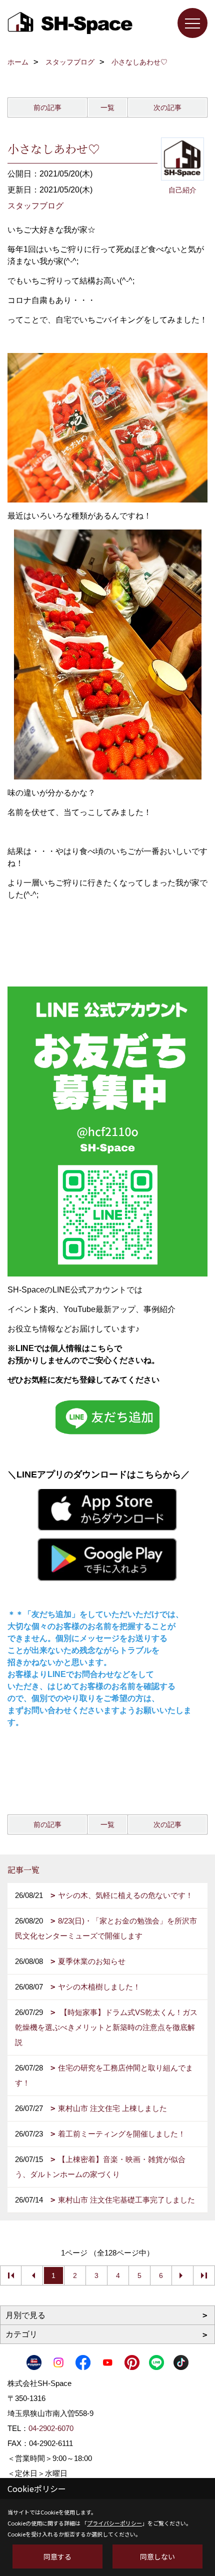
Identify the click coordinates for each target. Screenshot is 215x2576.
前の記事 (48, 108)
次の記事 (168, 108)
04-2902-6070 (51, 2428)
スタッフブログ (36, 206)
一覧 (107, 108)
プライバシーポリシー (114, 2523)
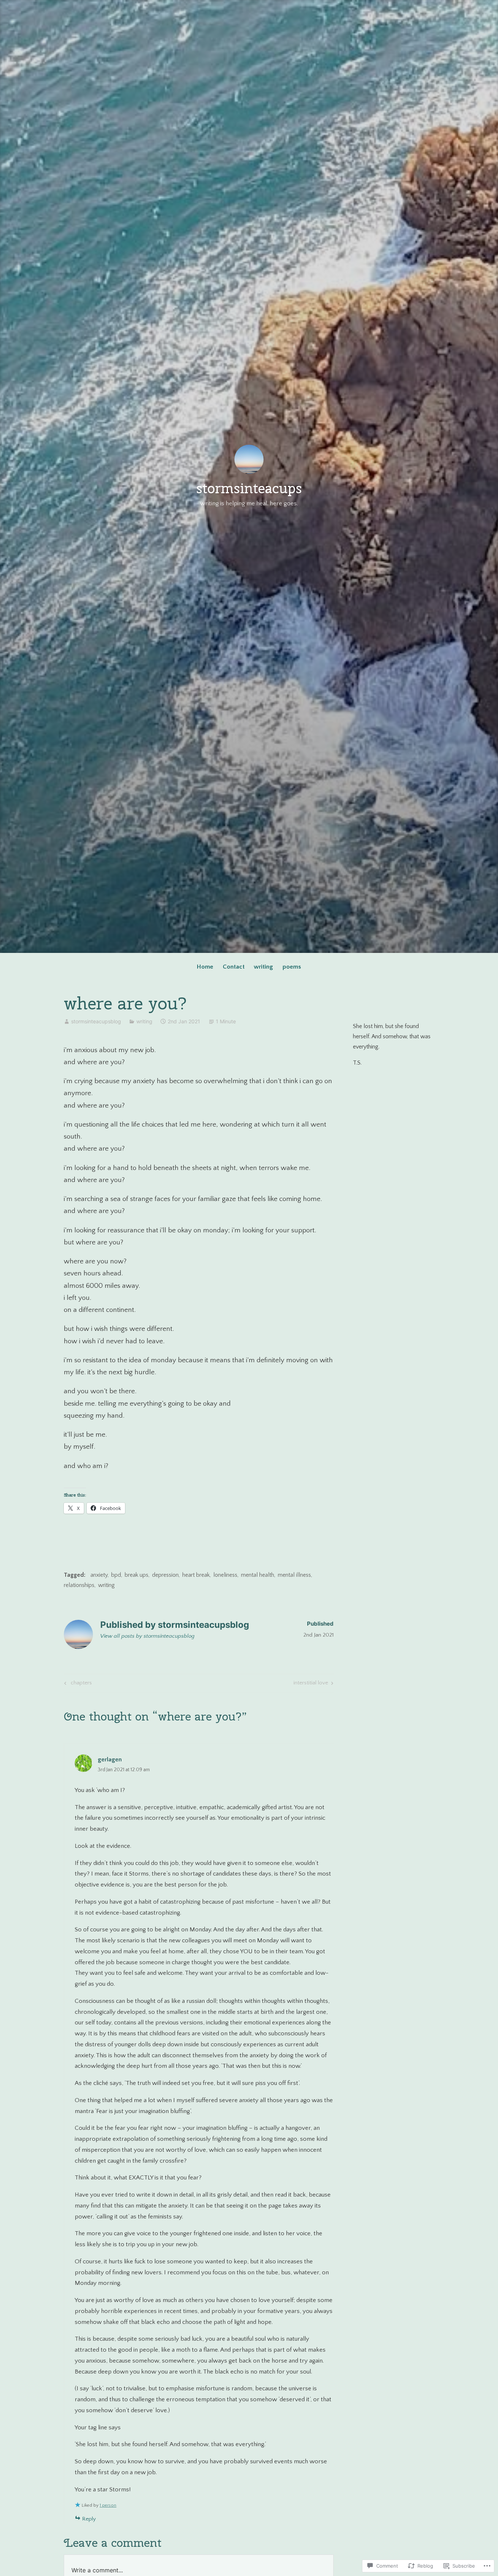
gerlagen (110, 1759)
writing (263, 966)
========
> [What needs to be done]
Please set down the records above word for word and omit their pictures.

> [Response to the exercise]
Identify the click coordinates for each target. Screenshot is 215x2576.
前の記事 (48, 108)
次の記事 (168, 108)
04-2902-6070 (51, 2428)
スタッフブログ (36, 206)
一覧 (107, 108)
プライバシーポリシー (114, 2523)
gerlagen (110, 1759)
writing (263, 966)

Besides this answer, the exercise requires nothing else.